Kids like to eat at just about the same times each day. And they like to be fed the same lineup of foods in the same (or at least a very similar) dish. They like to sleep in their familiar beds in their familiar spots. They like to go to the same parks to play the same games with the same toys they’ve played with each and every day before.
A novel toy or activity or food (read: “treat”) is gleefully received. But if you try adding too much newness at once, it can really upset their little worlds. Toddlers don’t thrive on uncertainty. Too much of the unfamiliar can bring out the whiner and cling-on in even the best kiddo.
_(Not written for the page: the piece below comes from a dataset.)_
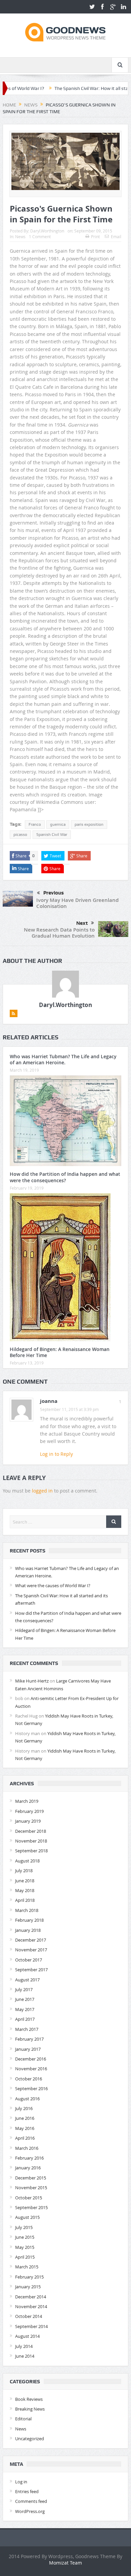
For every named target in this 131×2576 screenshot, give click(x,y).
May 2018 (24, 1890)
We know this all too well most recently in the case of our kiddos. We not too long ago threw a major monkey wrench into our lives and the lives of our little ones. Just when we thought we had our day-to-day routine packed to the gills, we decided it was time for a move. As stressful as a move can be, we self-professing adults do our best to cram all the move-related details and logistics into the mix right along with everything else. In the role of parent/adult, we know that, for a while, things will be even wilder than usual, but (God willing) things will calm down in the not-too-distant future.
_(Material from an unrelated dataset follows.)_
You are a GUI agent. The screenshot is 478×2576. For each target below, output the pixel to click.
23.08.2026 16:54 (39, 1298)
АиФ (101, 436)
Toddlers, not so much. They just know things are different. They don’t know how long things will be different or if things will ever not be different. Different house, different neighborhood, different pre-school, different friends. In the midst of the upheaval, our kiddos have clung to the comfort of the little things that haven’t changed—for Davis, 4, and Hudson, 2, the same Richard Scarry stories, “Cars” (the movie) vehicles strewn across the floor, and the silky trim of their respective “Blankies” (their favorite lovies) in those dark and quiet bedtime hours; for Ella Marie, 1, the familiar faces and voices of her parents and brothers, and, of course, the oral fixation embodied in her left thumb.
There is a positive flipside to not having any true perspective as to degree of upheaval while also possessing an innate longing for routine and familiarity. Toddlers adapt very well. They know not the duration or extent of transition. And so they go with it as best they can, making the best of their present situation, adjusting and exhibiting quite remarkable resiliency.
Much to our relief and delight, we have seen our brood cope and adapt, looking for new patterns and consistencies. Ours may be a transition, but theirs is a more complete transformation. What was initially “different” has become “new”–new house, new neighborhood, new parks and playgrounds, new pre-school, new friends. And the new is already morphing into the routine once again.